Do lado do PS, Brilhante Dias afirmou que, face ao impasse, o partido iria avançar com o nome de Francisco Assis - que, recentemente, tinha recusado concorrer ao lugar. O ainda líder parlamentar frisou que o PS “não deixará esta câmara sem uma boa solução”. O Chega apresentou o nome de Manuela Tender, uma ex-deputada do PSD, que se ficou pelos 49 votos (sendo que o partido tem 50 deputados) e foi, assim, arredada da última ronda.
A terceira e última tentativa do dia revelou-se tão infrutífera como as anteriores. Assis concentrou os votos de boa parte da Esquerda (teve os 90 que já tinha alcançado na segunda ronda, sendo que os partidos de Esquerda totalizam 92 deputados); já Aguiar-Branco repetiu os 88 votos da vez anterior. Ou seja, os 50 deputados do Chega mantiveram-se irredutíveis no voto em branco.
No final, já depois das 23 horas, Ventura voltou a garantir que continuava disponível para uma “convergência à Direita” com o PSD, com uma condição: que Luís Montenegro se reunisse com ele “à hora que quiser, onde quiser, nas condições que quiser”. Queixando-se de que o líder social-democrata “não se dignou” a discutir o tema da eleição do presidente da AR cara a cara com o Chega, atirou, aludindo à promessa de Montenegro de que não fará entendimentos com o seu partido: “Se dizem ‘não é não’ lá fora, não podem querer ‘sim é sim’ cá dentro”. Também já após o fim dos trabalhos, Miranda Sarmento deu conta de que o PSD se mantém “aberto ao diálogo com todas as forças políticas para resolver este problema”.
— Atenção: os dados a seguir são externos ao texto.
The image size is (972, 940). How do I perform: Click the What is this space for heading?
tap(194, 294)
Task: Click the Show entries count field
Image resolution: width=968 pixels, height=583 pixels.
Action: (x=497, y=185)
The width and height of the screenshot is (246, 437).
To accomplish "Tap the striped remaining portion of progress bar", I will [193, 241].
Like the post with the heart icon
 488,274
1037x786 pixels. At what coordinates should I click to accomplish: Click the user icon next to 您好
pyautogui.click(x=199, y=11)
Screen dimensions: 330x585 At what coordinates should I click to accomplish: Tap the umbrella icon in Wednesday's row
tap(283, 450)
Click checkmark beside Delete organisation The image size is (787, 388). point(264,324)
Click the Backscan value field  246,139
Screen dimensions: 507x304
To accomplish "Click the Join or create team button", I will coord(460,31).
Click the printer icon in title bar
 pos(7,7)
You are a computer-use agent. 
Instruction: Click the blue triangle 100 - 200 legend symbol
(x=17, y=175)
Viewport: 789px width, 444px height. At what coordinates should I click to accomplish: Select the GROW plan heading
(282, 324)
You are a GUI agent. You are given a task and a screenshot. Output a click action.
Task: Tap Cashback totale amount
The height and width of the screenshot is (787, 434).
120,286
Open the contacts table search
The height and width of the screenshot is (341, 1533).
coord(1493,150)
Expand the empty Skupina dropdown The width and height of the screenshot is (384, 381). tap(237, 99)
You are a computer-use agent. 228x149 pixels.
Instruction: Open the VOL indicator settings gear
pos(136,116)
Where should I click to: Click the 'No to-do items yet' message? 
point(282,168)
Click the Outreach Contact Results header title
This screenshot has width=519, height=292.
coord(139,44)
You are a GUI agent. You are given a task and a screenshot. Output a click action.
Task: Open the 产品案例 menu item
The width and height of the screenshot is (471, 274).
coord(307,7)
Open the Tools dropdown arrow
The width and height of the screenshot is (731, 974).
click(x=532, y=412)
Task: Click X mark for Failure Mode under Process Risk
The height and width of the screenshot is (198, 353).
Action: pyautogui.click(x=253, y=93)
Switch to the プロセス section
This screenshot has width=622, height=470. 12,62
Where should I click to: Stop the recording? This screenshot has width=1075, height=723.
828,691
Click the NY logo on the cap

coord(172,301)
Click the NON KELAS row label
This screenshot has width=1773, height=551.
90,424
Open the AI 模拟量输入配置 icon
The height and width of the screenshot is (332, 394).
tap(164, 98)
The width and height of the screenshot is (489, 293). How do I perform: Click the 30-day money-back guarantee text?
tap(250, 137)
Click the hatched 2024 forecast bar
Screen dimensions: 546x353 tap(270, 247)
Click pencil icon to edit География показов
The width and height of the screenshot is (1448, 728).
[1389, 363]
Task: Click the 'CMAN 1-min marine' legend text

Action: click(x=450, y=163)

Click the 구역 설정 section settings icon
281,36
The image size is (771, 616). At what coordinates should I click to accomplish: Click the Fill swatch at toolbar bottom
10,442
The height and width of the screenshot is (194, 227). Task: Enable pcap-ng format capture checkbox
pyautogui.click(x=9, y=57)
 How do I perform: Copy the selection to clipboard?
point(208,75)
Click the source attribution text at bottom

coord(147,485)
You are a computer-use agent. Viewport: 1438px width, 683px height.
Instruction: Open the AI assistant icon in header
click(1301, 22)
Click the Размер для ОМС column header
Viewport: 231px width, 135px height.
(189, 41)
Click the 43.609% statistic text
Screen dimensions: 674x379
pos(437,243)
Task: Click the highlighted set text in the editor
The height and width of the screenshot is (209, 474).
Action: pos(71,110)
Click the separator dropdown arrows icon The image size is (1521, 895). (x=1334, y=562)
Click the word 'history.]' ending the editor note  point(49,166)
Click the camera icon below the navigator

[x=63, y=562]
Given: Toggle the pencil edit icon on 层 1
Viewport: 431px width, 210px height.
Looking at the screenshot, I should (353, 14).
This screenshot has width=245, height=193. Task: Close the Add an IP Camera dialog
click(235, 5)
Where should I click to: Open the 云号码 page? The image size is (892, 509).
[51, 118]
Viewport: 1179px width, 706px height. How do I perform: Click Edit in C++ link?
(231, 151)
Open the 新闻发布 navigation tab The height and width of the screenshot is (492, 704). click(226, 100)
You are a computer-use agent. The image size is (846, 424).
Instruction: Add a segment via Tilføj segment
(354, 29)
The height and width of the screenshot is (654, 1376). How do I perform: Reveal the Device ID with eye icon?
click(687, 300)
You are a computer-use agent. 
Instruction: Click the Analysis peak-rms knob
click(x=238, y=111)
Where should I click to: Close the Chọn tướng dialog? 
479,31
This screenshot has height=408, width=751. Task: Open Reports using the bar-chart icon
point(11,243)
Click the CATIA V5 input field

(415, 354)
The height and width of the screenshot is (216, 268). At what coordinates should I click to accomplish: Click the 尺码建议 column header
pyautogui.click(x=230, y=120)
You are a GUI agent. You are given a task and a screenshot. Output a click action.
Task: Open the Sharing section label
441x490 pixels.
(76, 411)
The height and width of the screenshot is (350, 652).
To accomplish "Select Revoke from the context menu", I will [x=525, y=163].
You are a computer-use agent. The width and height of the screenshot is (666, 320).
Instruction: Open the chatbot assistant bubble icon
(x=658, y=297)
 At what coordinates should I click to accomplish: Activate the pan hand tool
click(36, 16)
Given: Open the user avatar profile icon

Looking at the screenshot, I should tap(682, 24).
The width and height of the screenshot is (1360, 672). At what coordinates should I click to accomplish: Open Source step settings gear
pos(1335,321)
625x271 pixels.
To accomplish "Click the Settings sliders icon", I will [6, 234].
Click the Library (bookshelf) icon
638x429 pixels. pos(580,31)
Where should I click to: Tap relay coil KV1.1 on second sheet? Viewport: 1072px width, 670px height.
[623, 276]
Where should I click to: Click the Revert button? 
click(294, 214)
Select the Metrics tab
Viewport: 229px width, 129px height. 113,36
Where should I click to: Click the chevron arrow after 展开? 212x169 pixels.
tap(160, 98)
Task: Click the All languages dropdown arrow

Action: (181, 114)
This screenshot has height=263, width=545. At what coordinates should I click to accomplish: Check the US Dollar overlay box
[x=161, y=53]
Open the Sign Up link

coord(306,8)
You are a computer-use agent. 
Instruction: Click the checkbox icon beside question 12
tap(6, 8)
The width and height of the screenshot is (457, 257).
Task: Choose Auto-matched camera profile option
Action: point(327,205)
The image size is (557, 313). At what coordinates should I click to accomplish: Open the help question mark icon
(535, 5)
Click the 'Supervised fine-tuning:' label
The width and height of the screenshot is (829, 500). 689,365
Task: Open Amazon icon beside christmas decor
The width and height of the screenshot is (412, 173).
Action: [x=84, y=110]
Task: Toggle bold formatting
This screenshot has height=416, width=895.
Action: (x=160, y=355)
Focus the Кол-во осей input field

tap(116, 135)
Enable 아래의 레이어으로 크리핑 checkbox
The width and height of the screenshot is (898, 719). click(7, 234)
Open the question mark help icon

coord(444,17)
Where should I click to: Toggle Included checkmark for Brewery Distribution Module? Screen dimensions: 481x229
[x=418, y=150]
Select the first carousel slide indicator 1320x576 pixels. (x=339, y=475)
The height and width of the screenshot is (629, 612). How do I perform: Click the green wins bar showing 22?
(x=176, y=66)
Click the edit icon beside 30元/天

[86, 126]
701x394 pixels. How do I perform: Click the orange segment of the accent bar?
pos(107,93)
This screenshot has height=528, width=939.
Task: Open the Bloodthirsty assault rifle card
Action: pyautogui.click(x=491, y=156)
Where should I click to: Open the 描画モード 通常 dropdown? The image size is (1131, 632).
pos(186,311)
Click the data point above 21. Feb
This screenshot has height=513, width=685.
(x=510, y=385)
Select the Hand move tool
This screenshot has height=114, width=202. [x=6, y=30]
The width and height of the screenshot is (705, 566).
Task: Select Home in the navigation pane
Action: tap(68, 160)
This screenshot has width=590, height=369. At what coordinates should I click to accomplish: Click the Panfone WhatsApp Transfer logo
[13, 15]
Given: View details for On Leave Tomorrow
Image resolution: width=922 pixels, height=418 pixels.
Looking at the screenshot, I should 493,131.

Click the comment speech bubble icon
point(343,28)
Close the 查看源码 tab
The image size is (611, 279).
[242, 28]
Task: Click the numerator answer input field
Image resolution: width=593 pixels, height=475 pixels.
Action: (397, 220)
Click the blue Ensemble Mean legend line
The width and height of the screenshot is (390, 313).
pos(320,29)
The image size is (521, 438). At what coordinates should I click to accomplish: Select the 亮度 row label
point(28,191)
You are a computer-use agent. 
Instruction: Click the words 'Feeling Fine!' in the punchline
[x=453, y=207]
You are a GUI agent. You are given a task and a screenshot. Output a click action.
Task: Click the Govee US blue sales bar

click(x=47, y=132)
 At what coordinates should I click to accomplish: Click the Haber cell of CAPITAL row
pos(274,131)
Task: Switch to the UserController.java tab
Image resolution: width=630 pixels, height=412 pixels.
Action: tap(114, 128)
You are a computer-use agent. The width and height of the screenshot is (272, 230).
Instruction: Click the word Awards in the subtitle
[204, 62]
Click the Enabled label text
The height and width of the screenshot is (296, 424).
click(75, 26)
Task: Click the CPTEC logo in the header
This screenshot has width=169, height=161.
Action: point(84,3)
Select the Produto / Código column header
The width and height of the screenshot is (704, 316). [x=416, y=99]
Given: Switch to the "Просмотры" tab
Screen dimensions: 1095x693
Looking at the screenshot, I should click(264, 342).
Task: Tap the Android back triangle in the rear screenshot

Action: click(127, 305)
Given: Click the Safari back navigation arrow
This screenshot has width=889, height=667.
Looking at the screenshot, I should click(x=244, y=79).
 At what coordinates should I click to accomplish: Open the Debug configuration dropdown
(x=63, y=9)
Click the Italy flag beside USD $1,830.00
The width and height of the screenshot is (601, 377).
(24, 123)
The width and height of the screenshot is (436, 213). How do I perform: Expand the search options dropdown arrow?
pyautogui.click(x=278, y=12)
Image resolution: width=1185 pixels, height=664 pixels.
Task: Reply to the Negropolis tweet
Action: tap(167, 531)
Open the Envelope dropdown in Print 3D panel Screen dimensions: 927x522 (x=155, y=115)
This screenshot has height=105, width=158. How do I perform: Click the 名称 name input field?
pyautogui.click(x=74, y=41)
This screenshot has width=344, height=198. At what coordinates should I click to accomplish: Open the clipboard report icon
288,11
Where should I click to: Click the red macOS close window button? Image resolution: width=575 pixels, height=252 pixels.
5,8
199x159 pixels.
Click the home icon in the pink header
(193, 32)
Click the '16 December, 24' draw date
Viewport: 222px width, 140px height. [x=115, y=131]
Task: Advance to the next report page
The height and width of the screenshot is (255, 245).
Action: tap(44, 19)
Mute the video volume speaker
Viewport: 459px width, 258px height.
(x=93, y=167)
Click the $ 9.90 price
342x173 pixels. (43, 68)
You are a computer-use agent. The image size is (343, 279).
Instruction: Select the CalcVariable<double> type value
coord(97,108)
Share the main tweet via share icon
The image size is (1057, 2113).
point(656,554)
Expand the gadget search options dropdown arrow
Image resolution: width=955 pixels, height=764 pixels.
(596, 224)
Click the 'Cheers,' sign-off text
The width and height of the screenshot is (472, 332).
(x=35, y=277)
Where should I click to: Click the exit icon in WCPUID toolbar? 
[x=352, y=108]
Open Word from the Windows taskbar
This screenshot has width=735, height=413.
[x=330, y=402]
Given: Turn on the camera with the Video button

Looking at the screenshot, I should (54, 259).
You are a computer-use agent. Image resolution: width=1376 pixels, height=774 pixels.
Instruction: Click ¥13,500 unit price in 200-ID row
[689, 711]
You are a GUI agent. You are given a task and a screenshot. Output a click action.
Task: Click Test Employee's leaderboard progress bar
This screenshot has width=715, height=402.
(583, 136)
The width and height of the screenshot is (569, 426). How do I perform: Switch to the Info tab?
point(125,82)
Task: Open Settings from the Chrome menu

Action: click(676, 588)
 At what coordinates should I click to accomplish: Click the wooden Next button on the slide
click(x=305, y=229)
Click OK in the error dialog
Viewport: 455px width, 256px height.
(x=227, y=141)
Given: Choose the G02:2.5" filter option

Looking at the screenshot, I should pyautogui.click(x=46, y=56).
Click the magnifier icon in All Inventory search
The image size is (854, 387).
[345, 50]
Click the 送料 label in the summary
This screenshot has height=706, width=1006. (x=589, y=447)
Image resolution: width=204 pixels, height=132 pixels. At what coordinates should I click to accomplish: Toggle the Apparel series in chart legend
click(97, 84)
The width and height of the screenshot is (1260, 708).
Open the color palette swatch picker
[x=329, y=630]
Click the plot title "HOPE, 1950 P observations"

Apesar do impasse, o plenário terminou com uma nota ligeira da parte de António Filipe, o improvável líder da AR que ficará no cargo durante, pelo menos, mais um dia. “Queria anunciar que, apesar da minha inusitada permanência em funções, não vou pernoitar na residência oficial”, disse, motivando uma gargalhada geral.
O dia até tinha começado com o líder do PS, Pedro Nuno Santos, a acusar o PSD de se ter aproximado do Chega “à primeira oportunidade”. Em resposta, Hugo Soares, futuro líder parlamentar laranja, sustentou que a viabilização dos candidatos a vice das quatro maiores forças - incluindo o Chega - não é mais do que o “cumprimento da Constituição”.
No dia de arranque da legislatura, ficou ainda a saber-se que a IL não irá integrar o novo Governo. Num comunicado conjunto, os partidos afirmaram que, “nesta altura”, não avançarão para “entendimentos alargados”. Reconhecendo que houve “contactos” entre ambos, comprometeram-se a continuar a dialogar sobre “matérias relevantes” para o país.
Datas
Dia 28: novo Governo
Uma semana e um dia depois de ter sido indigitado pelo presidente da República, Luís Montenegro volta a Belém para apresentar os ministros.
Dia 2 de abril: tomada de posse
Tradicionalmente, a cerimónia do Governo decorre no Palácio da Ajuda, em Lisboa. Estarão presentes os membros do Governo cessante, incluindo o primeiro-ministro, António Costa. Discursam Marcelo Rebelo de Sousa e Luís Montenegro. Os secretários de Estado só tomam posse no dia 4 de abril.
Dia 12 de abril: programa na AR
Segundo a Constituição, o programa de Governo deve ser apresentado “dez dias após a sua nomeação”. O Executivo só entra em plenitude de funções após a apreciação do documento pelo Parlamento, se não for rejeitado.
Iniciativas
Estado da Palestina
As primeiras propostas do BE visam o reconhecimento imediato do Estado da Palestina e o aumento do salário mínimo para 900 euros.
Salário em mil euros
O PCP também propõe o reconhecimento do Estado da Palestina, um aumento de 7,5% das pensões, um limite aos despejos e rendas e o salário mínimo imediato de mil euros.
Médico para todos
A IL apresentou cinco iniciativas, três das quais para revogar medidas do Mais Habitação. A outra é para desburocratizar e a última defende médico de família para todos.